Add source terms to the right hand side of the conservative equations, momentum and energy equations only. This yields the extended GLM equations given by Eq. (24a)–(24c) in

"Hyperbolic Divergence cleaning for the MHD Equations" Dedner et al. (2002), JcP, 175, 645

void GLM_Init ( const Data d,
const Time_Step Dts,
Grid grid 
)

Initialize the maximum propagation speed glm_ch.
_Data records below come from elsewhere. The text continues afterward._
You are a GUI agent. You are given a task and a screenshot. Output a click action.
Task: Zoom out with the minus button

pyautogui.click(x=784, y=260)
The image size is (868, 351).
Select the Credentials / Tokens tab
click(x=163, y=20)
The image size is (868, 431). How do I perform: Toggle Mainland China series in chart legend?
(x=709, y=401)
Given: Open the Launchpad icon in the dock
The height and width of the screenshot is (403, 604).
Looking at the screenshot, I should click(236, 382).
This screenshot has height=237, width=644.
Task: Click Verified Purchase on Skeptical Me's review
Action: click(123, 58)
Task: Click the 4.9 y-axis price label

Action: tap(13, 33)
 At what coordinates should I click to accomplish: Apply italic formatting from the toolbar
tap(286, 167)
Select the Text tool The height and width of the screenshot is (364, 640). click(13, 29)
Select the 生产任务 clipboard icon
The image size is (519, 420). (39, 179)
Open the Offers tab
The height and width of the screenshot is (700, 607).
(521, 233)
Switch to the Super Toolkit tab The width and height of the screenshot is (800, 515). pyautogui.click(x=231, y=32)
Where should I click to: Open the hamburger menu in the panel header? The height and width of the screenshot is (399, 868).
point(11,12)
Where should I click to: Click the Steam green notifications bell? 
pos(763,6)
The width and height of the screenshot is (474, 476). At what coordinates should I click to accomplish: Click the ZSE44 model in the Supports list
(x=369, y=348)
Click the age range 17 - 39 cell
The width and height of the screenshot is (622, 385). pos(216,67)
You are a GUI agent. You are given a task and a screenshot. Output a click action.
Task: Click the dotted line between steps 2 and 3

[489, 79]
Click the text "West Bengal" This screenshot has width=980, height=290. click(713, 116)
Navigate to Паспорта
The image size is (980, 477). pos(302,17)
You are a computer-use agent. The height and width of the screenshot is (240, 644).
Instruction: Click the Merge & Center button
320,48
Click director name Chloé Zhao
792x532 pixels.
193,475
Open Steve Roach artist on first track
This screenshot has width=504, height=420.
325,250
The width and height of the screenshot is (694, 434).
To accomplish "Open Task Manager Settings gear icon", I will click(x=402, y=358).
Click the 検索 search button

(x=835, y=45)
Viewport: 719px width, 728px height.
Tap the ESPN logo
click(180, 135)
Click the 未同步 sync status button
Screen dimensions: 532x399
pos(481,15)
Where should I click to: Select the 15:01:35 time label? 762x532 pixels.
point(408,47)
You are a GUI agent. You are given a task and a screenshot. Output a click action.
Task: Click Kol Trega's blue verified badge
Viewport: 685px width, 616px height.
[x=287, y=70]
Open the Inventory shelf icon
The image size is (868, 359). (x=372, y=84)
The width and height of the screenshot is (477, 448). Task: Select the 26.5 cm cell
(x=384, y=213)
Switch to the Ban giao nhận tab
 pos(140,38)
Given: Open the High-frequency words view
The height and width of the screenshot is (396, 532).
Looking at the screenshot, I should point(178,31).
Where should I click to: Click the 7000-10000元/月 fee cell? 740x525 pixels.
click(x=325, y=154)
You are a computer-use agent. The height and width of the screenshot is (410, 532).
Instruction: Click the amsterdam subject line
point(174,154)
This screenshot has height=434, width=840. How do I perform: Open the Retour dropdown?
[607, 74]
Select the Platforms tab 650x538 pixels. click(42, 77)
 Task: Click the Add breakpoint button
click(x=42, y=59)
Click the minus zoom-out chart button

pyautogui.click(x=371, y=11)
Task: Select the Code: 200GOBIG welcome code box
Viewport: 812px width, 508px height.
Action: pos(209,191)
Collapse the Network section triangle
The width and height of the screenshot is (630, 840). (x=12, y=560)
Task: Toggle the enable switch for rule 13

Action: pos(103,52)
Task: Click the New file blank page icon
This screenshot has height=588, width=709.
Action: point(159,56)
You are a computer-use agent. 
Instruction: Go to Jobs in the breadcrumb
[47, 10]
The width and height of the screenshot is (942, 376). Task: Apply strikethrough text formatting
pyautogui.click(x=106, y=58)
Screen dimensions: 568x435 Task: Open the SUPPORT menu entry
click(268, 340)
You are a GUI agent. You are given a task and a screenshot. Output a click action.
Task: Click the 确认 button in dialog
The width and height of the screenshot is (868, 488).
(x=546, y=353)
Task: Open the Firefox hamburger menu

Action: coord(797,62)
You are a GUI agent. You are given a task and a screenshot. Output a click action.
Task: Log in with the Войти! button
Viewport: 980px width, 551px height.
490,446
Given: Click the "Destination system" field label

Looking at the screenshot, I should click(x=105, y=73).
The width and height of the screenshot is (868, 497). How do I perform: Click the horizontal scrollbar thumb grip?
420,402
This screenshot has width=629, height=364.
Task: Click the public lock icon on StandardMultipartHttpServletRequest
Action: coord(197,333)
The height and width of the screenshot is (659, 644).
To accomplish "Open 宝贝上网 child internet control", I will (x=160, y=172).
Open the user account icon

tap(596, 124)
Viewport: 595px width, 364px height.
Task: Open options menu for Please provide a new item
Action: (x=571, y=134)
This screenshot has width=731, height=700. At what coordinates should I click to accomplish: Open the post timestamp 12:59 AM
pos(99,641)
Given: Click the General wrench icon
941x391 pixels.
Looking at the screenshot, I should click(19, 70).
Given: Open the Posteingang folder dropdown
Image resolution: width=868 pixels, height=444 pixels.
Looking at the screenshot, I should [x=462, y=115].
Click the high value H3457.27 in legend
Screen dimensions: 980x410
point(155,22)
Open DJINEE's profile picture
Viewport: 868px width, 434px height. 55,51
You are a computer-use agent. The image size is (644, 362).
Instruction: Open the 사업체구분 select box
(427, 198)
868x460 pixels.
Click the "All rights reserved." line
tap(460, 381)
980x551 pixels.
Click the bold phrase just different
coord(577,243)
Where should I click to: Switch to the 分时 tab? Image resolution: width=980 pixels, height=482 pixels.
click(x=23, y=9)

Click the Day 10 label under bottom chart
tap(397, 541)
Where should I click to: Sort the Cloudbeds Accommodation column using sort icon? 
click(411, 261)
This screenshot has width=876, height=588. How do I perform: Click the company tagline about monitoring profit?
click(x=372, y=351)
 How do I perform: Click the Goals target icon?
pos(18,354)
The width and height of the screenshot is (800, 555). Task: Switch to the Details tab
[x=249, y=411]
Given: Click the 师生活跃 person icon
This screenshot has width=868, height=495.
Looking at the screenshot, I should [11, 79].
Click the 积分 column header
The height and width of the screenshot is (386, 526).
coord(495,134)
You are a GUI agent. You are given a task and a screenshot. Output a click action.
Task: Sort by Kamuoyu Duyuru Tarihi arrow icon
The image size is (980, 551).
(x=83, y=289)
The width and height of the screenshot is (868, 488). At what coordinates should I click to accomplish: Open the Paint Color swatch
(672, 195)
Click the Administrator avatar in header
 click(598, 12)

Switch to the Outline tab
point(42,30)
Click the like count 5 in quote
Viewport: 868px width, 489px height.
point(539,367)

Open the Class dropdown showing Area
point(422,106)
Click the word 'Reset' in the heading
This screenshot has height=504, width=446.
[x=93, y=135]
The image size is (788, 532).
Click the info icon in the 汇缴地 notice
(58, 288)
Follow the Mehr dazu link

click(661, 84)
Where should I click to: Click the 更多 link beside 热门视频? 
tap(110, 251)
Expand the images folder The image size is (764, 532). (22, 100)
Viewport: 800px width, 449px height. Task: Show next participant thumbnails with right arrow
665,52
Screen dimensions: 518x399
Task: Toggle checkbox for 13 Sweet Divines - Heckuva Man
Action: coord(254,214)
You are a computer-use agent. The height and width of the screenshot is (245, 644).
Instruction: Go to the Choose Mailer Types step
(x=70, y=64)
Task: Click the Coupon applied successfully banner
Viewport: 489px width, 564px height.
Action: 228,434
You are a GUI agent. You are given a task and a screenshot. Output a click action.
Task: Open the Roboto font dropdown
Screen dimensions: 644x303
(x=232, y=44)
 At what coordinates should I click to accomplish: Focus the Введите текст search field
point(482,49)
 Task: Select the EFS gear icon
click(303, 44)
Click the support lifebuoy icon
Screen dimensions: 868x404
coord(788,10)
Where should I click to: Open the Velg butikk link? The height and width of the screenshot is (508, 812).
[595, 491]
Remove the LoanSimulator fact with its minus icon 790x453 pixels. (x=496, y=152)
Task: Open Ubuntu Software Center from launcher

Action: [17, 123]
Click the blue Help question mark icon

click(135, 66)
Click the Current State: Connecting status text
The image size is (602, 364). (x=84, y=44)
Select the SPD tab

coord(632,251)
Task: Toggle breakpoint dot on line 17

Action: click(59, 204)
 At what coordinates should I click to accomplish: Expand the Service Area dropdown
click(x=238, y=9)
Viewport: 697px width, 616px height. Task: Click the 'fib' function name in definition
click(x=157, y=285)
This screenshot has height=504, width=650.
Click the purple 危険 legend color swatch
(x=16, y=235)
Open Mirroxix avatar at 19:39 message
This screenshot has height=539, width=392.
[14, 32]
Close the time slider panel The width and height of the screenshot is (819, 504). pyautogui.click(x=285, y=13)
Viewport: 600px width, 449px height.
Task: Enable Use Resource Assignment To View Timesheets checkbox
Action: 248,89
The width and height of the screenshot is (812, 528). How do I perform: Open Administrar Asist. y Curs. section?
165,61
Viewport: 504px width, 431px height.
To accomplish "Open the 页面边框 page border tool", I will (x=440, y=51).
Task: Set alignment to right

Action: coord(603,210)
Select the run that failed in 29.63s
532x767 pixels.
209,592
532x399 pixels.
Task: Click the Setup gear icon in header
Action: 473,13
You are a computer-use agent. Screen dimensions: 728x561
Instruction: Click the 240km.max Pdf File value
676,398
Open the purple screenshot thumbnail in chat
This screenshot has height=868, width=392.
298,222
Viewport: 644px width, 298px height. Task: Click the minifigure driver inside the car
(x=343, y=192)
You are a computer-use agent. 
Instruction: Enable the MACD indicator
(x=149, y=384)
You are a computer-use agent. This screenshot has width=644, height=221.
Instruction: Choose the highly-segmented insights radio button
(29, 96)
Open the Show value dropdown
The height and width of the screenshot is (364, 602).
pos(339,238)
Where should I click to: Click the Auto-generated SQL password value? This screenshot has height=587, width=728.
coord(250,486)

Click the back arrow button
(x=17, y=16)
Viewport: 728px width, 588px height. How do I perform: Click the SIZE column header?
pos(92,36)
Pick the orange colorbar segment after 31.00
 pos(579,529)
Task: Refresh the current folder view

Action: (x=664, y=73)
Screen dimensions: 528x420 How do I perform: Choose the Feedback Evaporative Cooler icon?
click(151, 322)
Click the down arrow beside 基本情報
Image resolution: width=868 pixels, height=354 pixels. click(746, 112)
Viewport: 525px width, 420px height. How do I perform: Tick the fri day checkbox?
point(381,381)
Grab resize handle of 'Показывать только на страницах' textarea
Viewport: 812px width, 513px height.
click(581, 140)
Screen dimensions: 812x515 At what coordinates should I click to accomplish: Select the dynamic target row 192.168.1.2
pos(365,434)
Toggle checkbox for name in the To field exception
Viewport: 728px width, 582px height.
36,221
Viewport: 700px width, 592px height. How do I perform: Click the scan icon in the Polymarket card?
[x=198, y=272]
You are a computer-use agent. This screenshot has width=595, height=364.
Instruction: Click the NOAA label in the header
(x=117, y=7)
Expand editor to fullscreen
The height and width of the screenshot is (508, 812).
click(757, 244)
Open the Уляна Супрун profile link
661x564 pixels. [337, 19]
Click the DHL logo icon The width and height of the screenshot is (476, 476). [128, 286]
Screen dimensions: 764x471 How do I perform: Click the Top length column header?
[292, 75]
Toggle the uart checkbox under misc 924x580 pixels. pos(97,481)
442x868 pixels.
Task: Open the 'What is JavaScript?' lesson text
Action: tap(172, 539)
void GLM_Solve ( const State_1D state,
double **  VL,
double **  VR,
int  beg,
int  end,
Grid grid 
)

Solve the 2x2 linear hyperbolic GLM-MHD system given by the divergence cleaning approach. Build new states VL and VR for Riemann problem. We use Eq. (42) of Dedner et al (2002)

Parameters
[in,out]statepointer to a State_1D structure
[out]VLleft-interface state to be passed to the Riemann solver
[out]VRright-interface state to be passed to the Riemann solver
[in]begstarting index of computation
[in]endfinal index of computation
[in]gridpointer to array of Grid structures

The purpose of this function is two-fold:

  1. assign a unique value to the normal component of magnetic field and to te scalar psi before the actual Riemann solver is called.
  2. compute GLM fluxes in Bn and psi.

The following MAPLE script has been used

1 restart;
2 with(linalg);
3 A := matrix(2,2,[ 0, 1, c^2, 0]);
4 
5 R := matrix(2,2,[ 1, 1, c, -c]);
6 L := inverse(R);
7 E := matrix(2,2,[c,0,0,-c]);
8 multiply(R,multiply(E,L));
void GLM_Source ( const Data_Arr  Q,
double  dt,
Grid grid 
)

Include the parabolic source term of the Lagrangian multiplier equation in a split fashion for the mixed GLM formulation. Ref. Mignone & Tzeferacos, JCP (2010) 229, 2117, Equation (27).

Variable Documentation

double glm_ch

The propagation speed of divergence error.